The Lenovo ThinkPad T410s is a refresh of the older T400s, adding the latest Intel Core i5 processors and optional NVIDIA switchable graphics. The T410s is a slimmed down version of the standard 14-inch T-series notebook, with a much thinner body, matching the design of the ThinkPad X301. In this review we find out how well the T410s stacks up against the previous version and if you should consider it for your next notebook.
Our Lenovo ThinkPad T410s Specifications:
The Lenovo ThinkPad T410s looks like your average T-series ThinkPad until you notice it was put on a diet. The body is much thinner--with a condensed port layout-and the screen cover is now almost half as thick. Compared to the launch of the T400s, bringing the new keyboard design to the T-series, not much has changed this time around inside the notebook. The T410 and T410s share the same newer keyboard design and textured touchpad and both models even have the same relocated indicator lights below the display. From a top view looking down the speaker design is identical on both models and the only significant difference being the fingerprint scanner which is under the direction keys on the T410s and right next to the touchpad on the T410. To the average user this notebook looks the same, just slightly smaller.
The primary differences are on the bottom of the notebook, with a different component access design and a flush-mount battery. The battery design is much smaller to follow the trend of the thinner design, but it has the disadvantage of not sticking out the back to increase total capacity. Users looking for extended battery life have only one option... an additional multi-bay 3-cell battery. While battery life doesn't take a huge hit when you compare the results against a T410 with a 6-cell battery, users will get nowhere near the times users get with an optional 9-cell battery and UltraBay battery combined.
Screen and Speakers
The ThinkPad T410s includes two screen options, both with the same WXGA+ resolution. The standard screen configuration is a matte-finish LED-backlit panel with a resolution of 1440x900. For an extra $400 users can opt for a multi-touch display, which we reviewed in September of last year. The screen on the T410s rates about average as far as business notebooks go and a step below most consumer displays.
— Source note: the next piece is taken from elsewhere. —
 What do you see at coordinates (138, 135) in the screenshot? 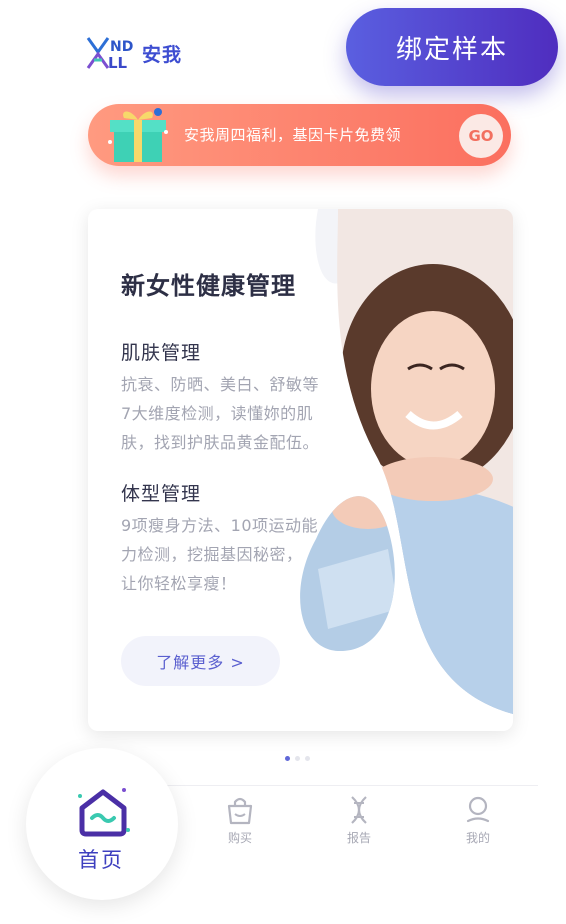
I see `gift-icon` at bounding box center [138, 135].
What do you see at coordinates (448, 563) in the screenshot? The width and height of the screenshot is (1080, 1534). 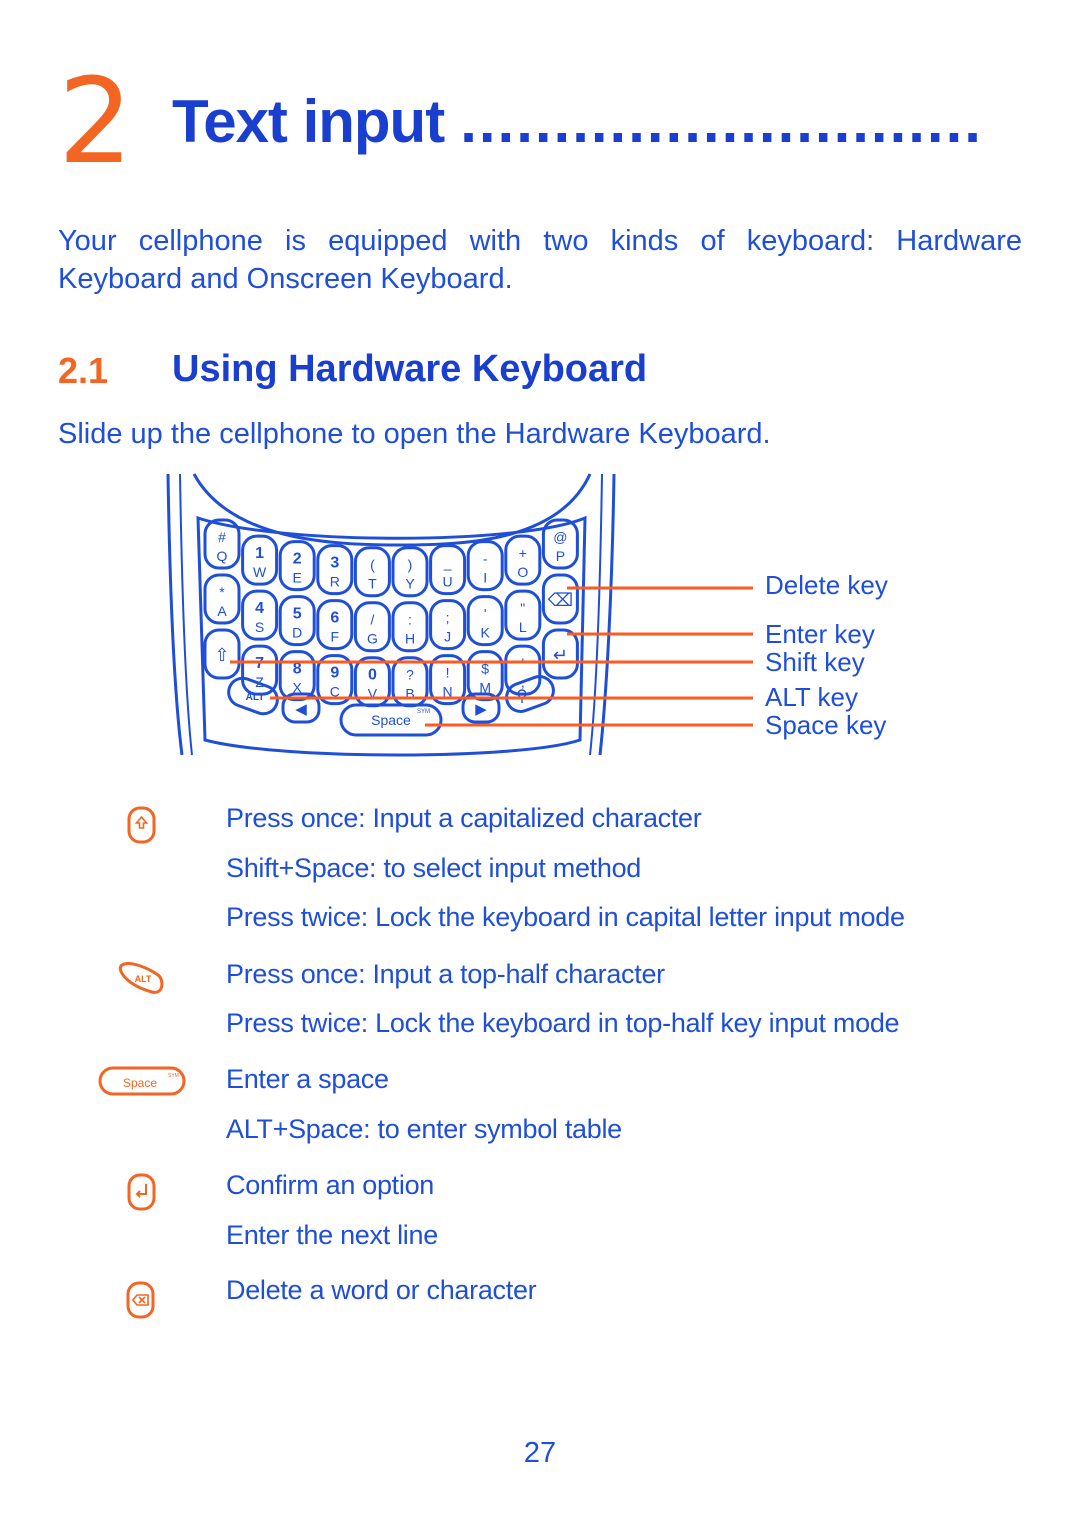 I see `key-top-label: _` at bounding box center [448, 563].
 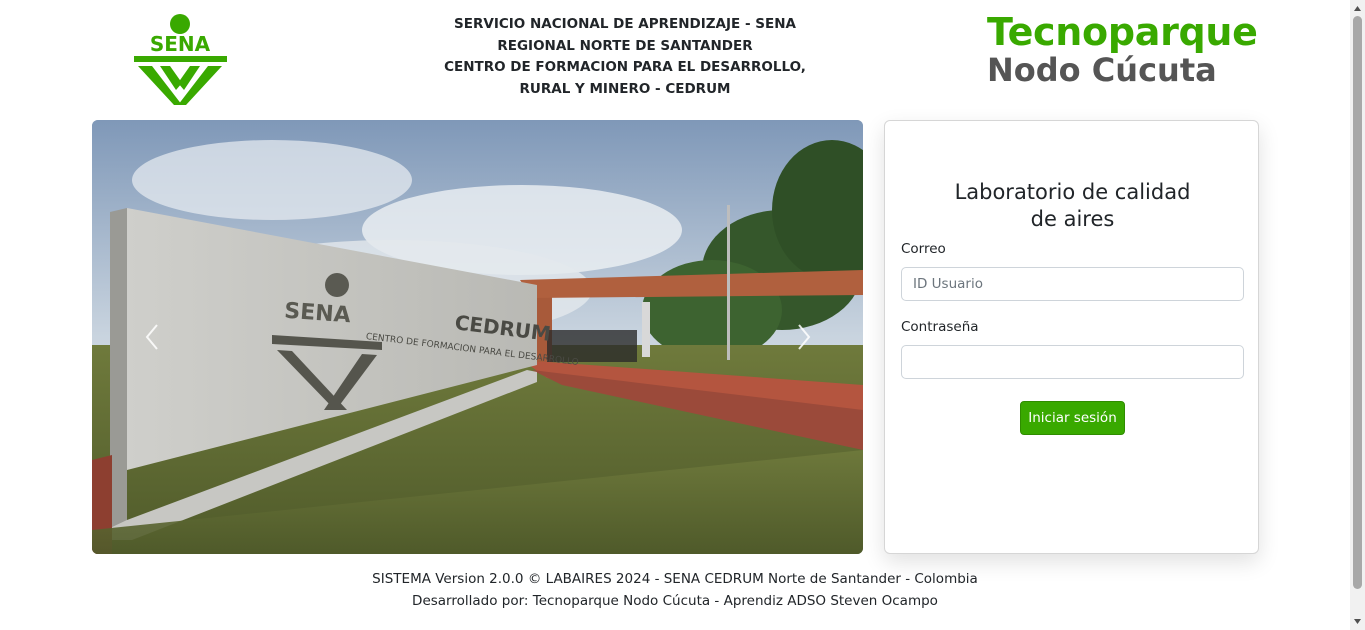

Color is vibrant but contrast could have been improved. With our Gossen Mavo-Monitor light meter we measured a contrast ratio averaging 100:1 from three points across the LCD at full brightness. Maximum viewing brightness recoded was 348-nit at the center of the display, which is plenty for a bright office environment, and workable outdoors depending on shade conditions. The matte-finish will significantly help with screen glare, but full sunlight might overpower the display even at 100% brightness. Vertical viewing angles were limited to roughly 15-20 degrees before colors started to invert or wash out. Horizontal viewing angles were better, with colors staying accurate up to about 85-degrees off center.
The speakers on the T410s are above-average sounding for a business notebook. Bass was lacking, but the speakers had some midrange playback that you could hear and partially feel through the keyboard while music was playing. Peak volume output was fine for a small room, but if you were sharing a movie the onlookers would need to be pretty close to the system to understand what was going on. The speaker location on each side of the keyboard was good since it prevented any muffled sound regardless of where the notebook was resting.
The T410s has the same redesigned keyboard shared by the T410, which deputed on the T400s last year. It has a new function key layout with keys such as the Escape and Delete buttons increased in size while also added a backlit power button and microphone mute button. Another new feature which is located in the BIOS is Lenovo allows you to swap the function and control keys through software if you happen to be one of those people that enjoy the control key being the last key in the row.
The ThinkPad keyboard is comfortable to type on for hours without creating too much hand strain. The redesigned keyboard has a few tweaks compared to previous models; narrower spacing between keys to lessen the chance of crumbs getting in and a softer typing feel. The softer and quieter typing feedback actually caused some typing troubles since I would type lighter on the keyboard and not fully activate keys. Once you got used to the difference it wasn't a problem but for those first mistyped passwords it was really annoying.
Ports and Features
Port selection on the ThinkPad T410s is good, although a bit targeted at businesses instead of consumers. The system features two USB 2.0 ports, one eSATA/USB combo port, LAN, VGA and DisplayPort-out, a headphone jack, and still manages to save room for an onboard optical drive. The only expansion slot on the system is a ExpressCard/34 slot. To read SDHC-cards or other flash storage you would need to get an ExpressCard adapter, since no slot was located around the perimeter.